In Unicode, for some languages (but not all) where the same character has a different shape depending on it's position in the word - e.g. in Hebrew and Arabic, the shape of a glyph changes at the end of the word - then it has a different code point. Likewise in your Lexical Unicode, if a word has a different form depending on its position in the sentence, it may warrant its own code point.
Perhaps the easiest way to come up with code points for the English Language would be to base your system on, say, a particular edition of the Oxford English Dictionary and assign a unique code to each word sequentially. You will have to use a different code for each different meaning of the same word, and you will have to use a different code for different forms - e.g. if the same word can be used as a noun and as a verb, then you will need two codes
Then you will have to do the same for each other language you want to include - using the most authoritative dictionary for that language.
Chances are that this excercise is all more effort than it is worth. If you decide to include all the world's living languages, plus some historic dead ones and some fictional ones - as Unicode does - you will end up with a code space that is so large that your code would have to be extremely wide to accommodate it. You will not gain anything in terms of compression - it is likely that a sentence represented as a String in the original language would take up less space than the same sentence represented as code.
P.S. for those who are saying this is an impossible task because word meanings change, I do not see that as a problem. To use the Unicode analogy, the usage of letters has changed (admittedly not as rapidly as the meaning of words), but it is not of any concern to Unicode that 'th' used to be pronounced like 'y' in the Middle ages. Unicode has a code point for 't', 'h' and 'y' and they each serve their purpose.
P.P.S. Actually, it is of some concern to Unicode that 'oe' is also 'œ' or that 'ss' can be written 'ß' in German
This is an interesting little exercise, but I would urge you to consider it nothing more than an introduction to the concept of the difference in natural language between types and tokens.
A type is a single instance of a word which represents all instances. A token is a single count for each instance of the word. Let me explain this with the following example:
"John went to the bread store. He bought the bread."

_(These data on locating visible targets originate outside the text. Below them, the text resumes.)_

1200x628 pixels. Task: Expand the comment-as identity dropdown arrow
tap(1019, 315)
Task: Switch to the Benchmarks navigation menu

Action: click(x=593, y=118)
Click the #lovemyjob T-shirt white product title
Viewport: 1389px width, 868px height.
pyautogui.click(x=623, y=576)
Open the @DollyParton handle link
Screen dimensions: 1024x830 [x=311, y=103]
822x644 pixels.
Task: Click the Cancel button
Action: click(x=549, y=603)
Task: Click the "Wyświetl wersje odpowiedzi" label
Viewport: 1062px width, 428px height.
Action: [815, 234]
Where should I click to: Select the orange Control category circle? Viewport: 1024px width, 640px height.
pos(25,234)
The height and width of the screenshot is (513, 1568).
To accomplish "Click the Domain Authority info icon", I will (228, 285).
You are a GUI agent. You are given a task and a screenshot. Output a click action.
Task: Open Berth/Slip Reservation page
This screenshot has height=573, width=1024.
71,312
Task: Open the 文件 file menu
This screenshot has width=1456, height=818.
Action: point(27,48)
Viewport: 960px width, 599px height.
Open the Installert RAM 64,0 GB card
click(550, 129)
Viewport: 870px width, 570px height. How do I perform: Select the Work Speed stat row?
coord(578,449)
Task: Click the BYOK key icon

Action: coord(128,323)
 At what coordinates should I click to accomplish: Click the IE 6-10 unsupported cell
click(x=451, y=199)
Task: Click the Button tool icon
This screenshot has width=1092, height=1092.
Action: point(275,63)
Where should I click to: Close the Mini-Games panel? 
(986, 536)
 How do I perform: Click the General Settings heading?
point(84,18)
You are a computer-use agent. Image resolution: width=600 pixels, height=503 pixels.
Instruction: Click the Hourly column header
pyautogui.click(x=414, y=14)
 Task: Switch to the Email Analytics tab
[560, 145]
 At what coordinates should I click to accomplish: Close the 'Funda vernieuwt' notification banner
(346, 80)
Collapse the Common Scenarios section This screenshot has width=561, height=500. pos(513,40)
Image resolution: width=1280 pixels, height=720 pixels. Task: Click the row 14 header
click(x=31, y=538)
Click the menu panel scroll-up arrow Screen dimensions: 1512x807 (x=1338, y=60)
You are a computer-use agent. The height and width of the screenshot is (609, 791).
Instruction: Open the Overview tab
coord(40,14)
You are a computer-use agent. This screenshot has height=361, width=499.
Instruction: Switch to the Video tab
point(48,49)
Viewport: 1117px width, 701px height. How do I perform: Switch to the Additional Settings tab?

Here are some frequency counts for this example, with the counts meaning the number of tokens:
John: 1
went: 1
to: 1
the: 2
store: 1
he: 1
bought: 1
bread: 2
Note that "the" is counted twice--there are two tokens of "the". However, note that while there are ten words, there are only eight of these word-to-frequency pairs. Words being broken down to types and paired with their token count.
Types and tokens are useful in statistical NLP. "Lexical encoding" on the other hand, I would watch out for. This is a segue into much more old-fashioned approaches to NLP, with preprogramming and rationalism abound. I don't even know about any statistical MT that actually assigns a specific "address" to a word. There are too many relationships between words, for one thing, to build any kind of well thought out numerical ontology, and if we're just throwing numbers at words to categorize them, we should be thinking about things like memory management and allocation for speed.
I would suggest checking out NLTK, the Natural Language Toolkit, written in Python, for a more extensive introduction to NLP and its practical uses.
Actually you only need about 600 words for a half decent vocabulary.